La industria de la construcción de vivienda formal en México presentó un cambio de tendencia en 2025, con un repunte que marca un punto de inflexión tras casi una década de contracciones en la producción habitacional. Según datos del Registro Único de Vivienda (RUV), a lo largo del año pasado se edificaron 138 645 viviendas formales, lo que representa un incremento anual de 8.2 %, una señal clara de que el sector inmobiliario comienza a retomar dinamismo después de años de retrocesos. Aunque esta cifra aún se mantiene por debajo de los niveles históricos más altos como los 301 886 viviendas construidas en 2015 o las **181 133 de 2019 antes de la pandemia, el crecimiento interanual en 2025 es visto como una señal positiva por desarrolladores, economistas y actores del sector.
Expertos señalan varios elementos que convergieron para favorecer este repunte en la construcción de vivienda:
1. Reducción de las tasas de interés:
La disminución en los costos del financiamiento ha jugado un papel importante para mejorar la viabilidad económica de los proyectos habitacionales, facilitando tanto la inversión de las constructoras como el acceso a créditos por parte de los compradores potenciales.
2. Estabilidad en los precios de materiales:
La estabilidad inflacionaria contribuyó a contener los costos de desarrollo, pese a la aplicación de aranceles en distintos sectores productivos. Esto ha ayudado a mantener bajo control algunos de los principales costos para los desarrolladores de viviendas.
3. Políticas bancarias competitivas:
Los bancos han ofrecido productos financieros más atractivos que reducen las barreras para que nuevos proyectos habitacionales vean luz verde, lo cual ha dinamizado el mercado.
El fenómeno del nearshoring, o la relocalización de inversiones productivas hacia México, ha generado un impacto positivo en la construcción de vivienda formal. Este efecto se ha observado especialmente en regiones que han visto un mayor crecimiento industrial y logístico, como:
Monterrey
Guadalajara
La región del Bajío
Ciudades fronterizas como Tijuana
La actividad económica derivada de la llegada de inversiones ha impulsado la demanda habitacional en estos polos de desarrollo, reflejándose en un aumento de la edificación formal de viviendas.
Otro factor que influye en la dinámica del sector es el programa Vivienda para el Bienestar, impulsado por la Secretaría de Desarrollo Agrario, Territorial y Urbano (Sedatu) en conjunto con entidades como Fovissste, Conavi e Infonavit.
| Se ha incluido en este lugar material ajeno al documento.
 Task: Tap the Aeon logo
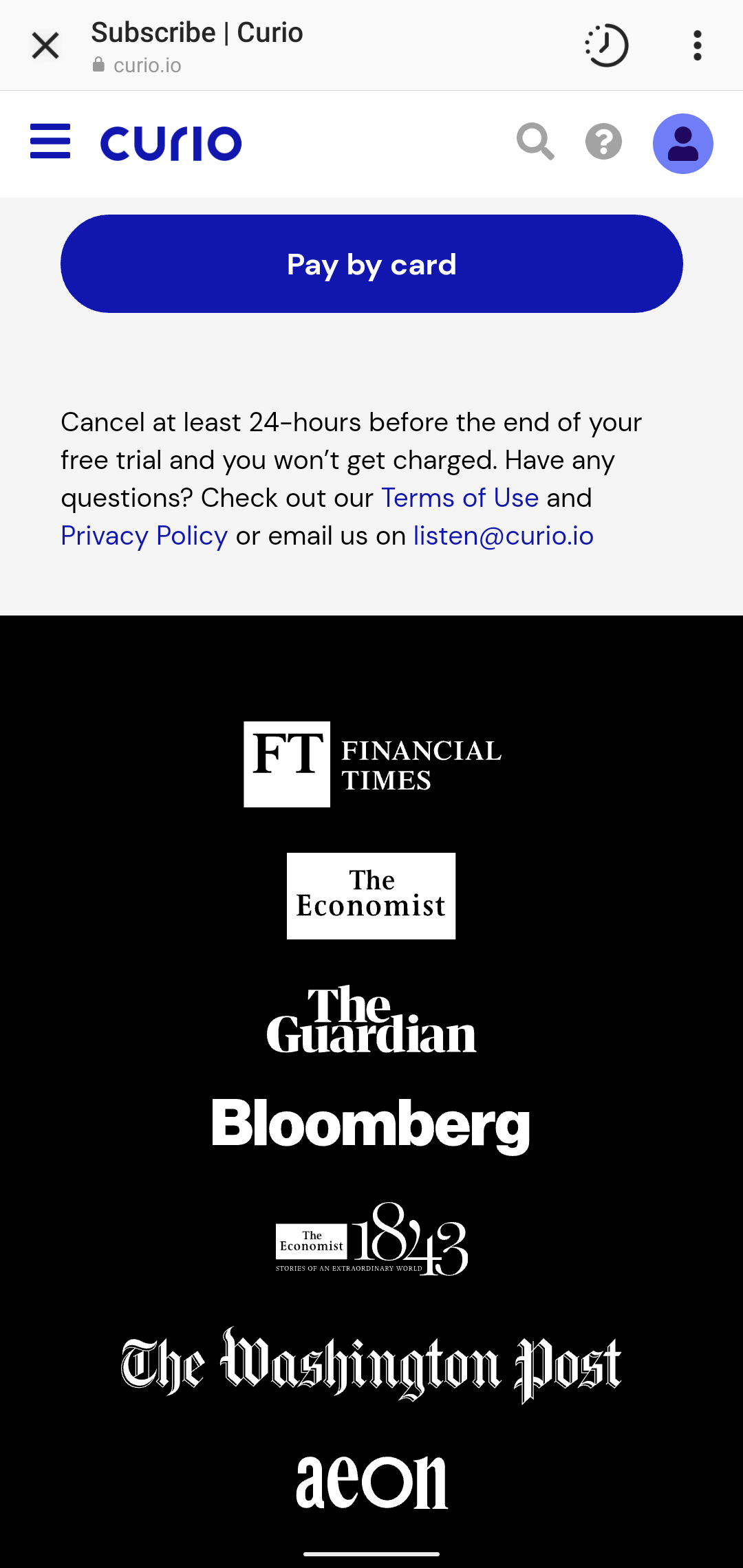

Este programa, con una meta de 1.8 millones de casas dirigidas a hogares de ingresos bajos y medios, fortalece la base de construcción para quienes buscan vivienda asequible y contribuye a la estabilidad del sector.
Aunque aún no se refleja el impacto total de este programa en las cifras del RUV, las autoridades estiman que será más evidente a partir de 2026, cuando una mayor parte de estas viviendas formalizadas se sumen a los registros oficiales.
A pesar de las señales de recuperación, el sector enfrenta retos importantes para mantener y acelerar el crecimiento:
Infraestructura básica: La disponibilidad de servicios esenciales como agua y energía sigue siendo un factor que limita algunos desarrollos, especialmente en zonas urbanas emergentes.
Trámites y regulación: La agilización de procedimientos administrativos y el fortalecimiento del ordenamiento urbano son necesarios para reducir cuellos de botella que afectan la ejecución de nuevos proyectos.
El presidente de la Cámara Nacional de la Industria de Desarrollo y Promoción de Vivienda (Canadevi) ha destacado la importancia de avanzar en la desregulación y en la actualización de planes municipales de desarrollo urbano para asegurar que la construcción de vivienda continúe en ascenso y con mayor eficiencia.
Con el contexto actual y las tendencias observadas, se espera que 2026 sea un año de aún mayor dinamismo para el sector de la construcción de vivienda en México. La combinación de financiamiento más accesible, mayor demanda regional y programas sociales robustos podría convertir a la vivienda formal en uno de los principales motores de la economía, impulsando tanto la actividad del sector como el empleo en componentes relacionados.